Text block =>
################
Friday, September 17, 2010

Aloneness, Day Fourteen of Hospice

I dawned on me early this morning after another restless night how very, very alone my mother was during the final days before her own mother's death.  I found her account of it last night and posted part of it here.  From the Tuesday night stroke until the Friday afternoon frantic phone calls, she went through this absolutely alone.

I assume my dad was out of town.  He had not yet retired, and traveled extensively for his work.  She clearly did not phone either me or my sister so neither of us knew what was happening.  I know I was ill, and was also caring for a two year old and a six month old, so my hands were full.  My sister was busy with career challenges, and I'm betting mother thought the same thing about both of us:  she didn't want to pull us away from our activities to help her.  My brother had long since moved to California and although there was much friendly and warm correspondence between his wife and my mother, she would not have called on them for help either.

She also didn't phone friends, neighbors, or her church until that last day. As I reflect on her life, I become more aware of her need to be very much independent of others.  

My mother kept a gigantic part of herself deeply hidden.  I remember asking her a couple of years ago what she wanted to eat, as my husband and I were planning a special family gathering and wanted very much for her wishes to be honored.  It took me twenty minutes of patient (and probably not so patient) questioning before she could even mention offer a special food request that was unique to her.  It was always, "I know that so and so likes this, and you like that" type of answer.  I kept asking, "But what you YOU want?"  I'm not sure she really knew--she'd spent much of her life trying to figure out what everyone else wanted and in the process may have lost touch with her own preferences.

I've barely started to read her letters, but it is already clear that they are primarily about others.  Only rarely does she write of her own experiences, her own feelings, and how what happened around her affected her.

There's a powerful strength in this.  There is also a unique aloneness in this determination to keep people distanced emotionally.  And perhaps to keep own emotions distant from herself as well.  

Yesterday, I wrote a draft of her obituary.  I sought to capture her life in the confines of a short newspaper column.  In the writing, I realized again how little I really knew her in the most intimate sense of the word.  

I think the most basic of all human needs is to be both fully known and fully loved.  I also know that few of us are actually willing to be fully known because we live with the fear that says, "If you really did know me, you could not possibly love me."  So, we choose protection and invulnerability in activity, in accomplishments and addictions, in distractions, in work and hobbies, in anything that will keep our surfaces somewhat intact so the swirling chaos underneath can stay hidden.

To some degree, this will protect us from the pain of vulnerability.  But at some point, each of us will indeed die. And then someone will go through all our stuff.  That stuff, or perhaps even lack of stuff, alone reveals so much.  I'm just pondering how much we miss of real life and supportive relationships by this need to hide our true selves.  

As I write this blog, detailing my own experience of walking through this valley of the shadow of death, I have sought vulnerability.  I'm touched to tears by the comments I'm getting in return, mostly by email.  I also admit my own fears at so revealing my intimate and personal thoughts here.  It's easier to stay hidden, covered, protected, invulnerable.  But it is my prayer that my own journey here will at some point help others.
################
What this task involves =>
In the hospice blog post, what did the writer draft the day before writing it?

Dataset excerpts =>
################
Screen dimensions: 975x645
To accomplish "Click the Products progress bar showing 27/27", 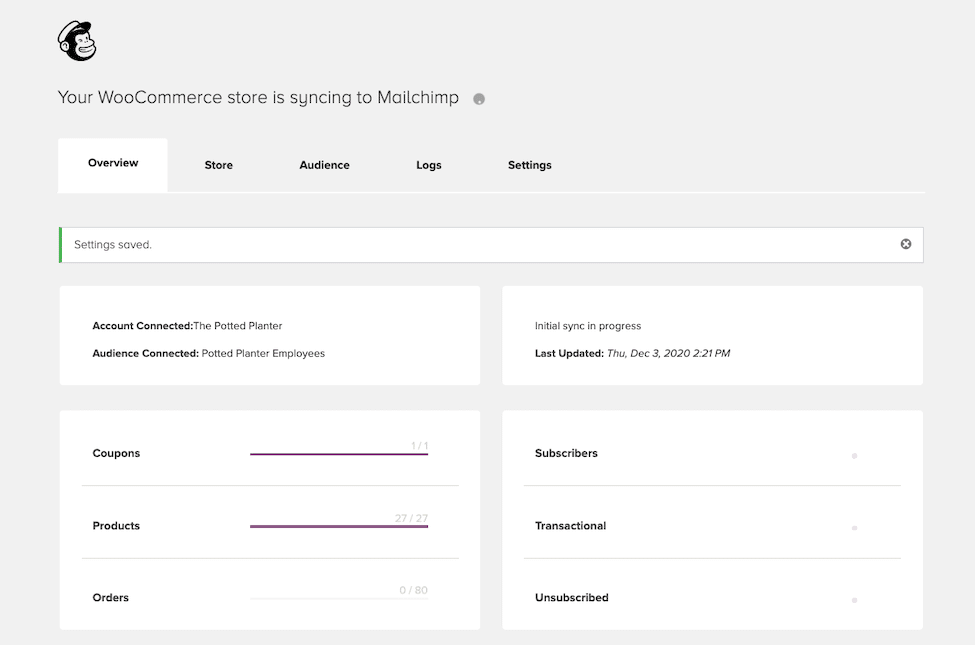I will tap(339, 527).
################
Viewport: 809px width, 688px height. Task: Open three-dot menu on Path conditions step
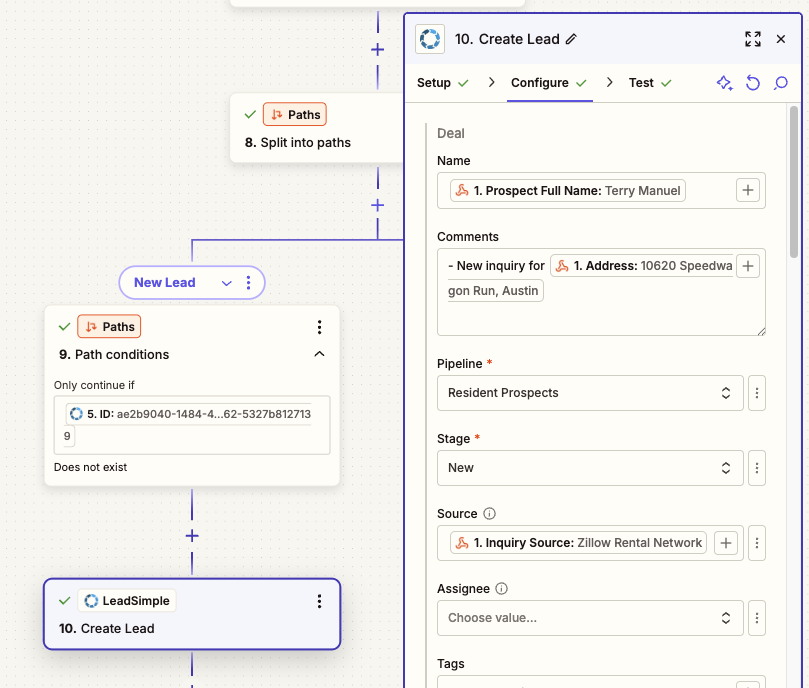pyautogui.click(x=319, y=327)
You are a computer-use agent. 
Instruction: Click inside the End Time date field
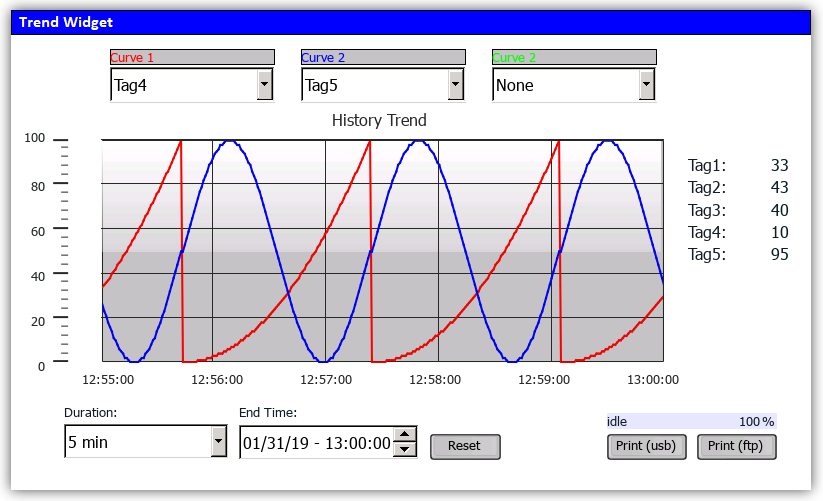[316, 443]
################
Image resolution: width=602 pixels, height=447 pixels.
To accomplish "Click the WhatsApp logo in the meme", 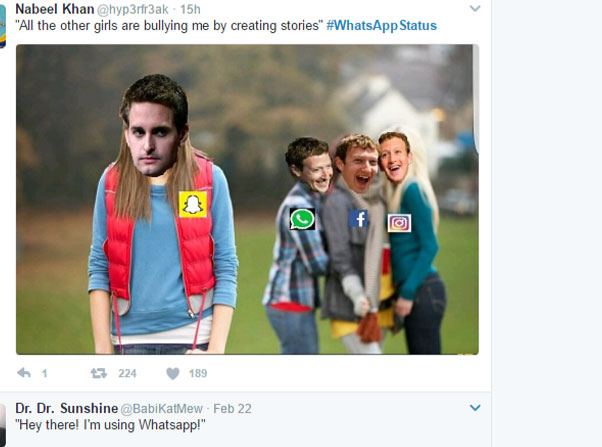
################
Exercise output =>
A draft of her mother's obituary.